§ **HOW TO COMPLETE THIS TASK**
Check each line of the records for "Viewport"; collect those that have it.
--- START ---
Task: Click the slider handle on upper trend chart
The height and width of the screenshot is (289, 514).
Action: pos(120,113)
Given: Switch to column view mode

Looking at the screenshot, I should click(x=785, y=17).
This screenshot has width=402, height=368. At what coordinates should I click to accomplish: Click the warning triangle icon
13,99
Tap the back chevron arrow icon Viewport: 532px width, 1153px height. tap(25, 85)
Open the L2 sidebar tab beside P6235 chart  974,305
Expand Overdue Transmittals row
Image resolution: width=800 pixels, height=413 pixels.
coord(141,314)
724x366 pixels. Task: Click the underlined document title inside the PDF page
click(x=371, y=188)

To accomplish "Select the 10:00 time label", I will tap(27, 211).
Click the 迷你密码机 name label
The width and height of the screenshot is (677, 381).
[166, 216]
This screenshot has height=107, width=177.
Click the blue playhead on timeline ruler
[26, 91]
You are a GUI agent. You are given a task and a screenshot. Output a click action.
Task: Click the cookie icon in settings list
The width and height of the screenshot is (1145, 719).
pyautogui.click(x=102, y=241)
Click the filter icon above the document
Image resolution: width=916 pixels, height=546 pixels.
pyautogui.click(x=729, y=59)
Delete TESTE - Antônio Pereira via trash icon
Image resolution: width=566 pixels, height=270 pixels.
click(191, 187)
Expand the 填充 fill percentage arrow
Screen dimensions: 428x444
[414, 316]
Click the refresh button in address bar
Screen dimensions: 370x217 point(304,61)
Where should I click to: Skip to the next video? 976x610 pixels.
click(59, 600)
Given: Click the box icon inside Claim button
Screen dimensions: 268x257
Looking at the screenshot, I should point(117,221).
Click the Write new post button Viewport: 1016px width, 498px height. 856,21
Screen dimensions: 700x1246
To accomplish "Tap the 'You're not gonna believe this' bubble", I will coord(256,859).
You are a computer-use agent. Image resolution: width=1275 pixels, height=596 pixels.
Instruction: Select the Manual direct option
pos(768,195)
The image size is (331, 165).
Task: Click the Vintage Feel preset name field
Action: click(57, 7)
--- END ---
§ **SOLUTION FOR THIS TASK**
Tap the back chevron arrow icon Viewport: 532px width, 1153px height. tap(25, 85)
Click the Write new post button Viewport: 1016px width, 498px height. 856,21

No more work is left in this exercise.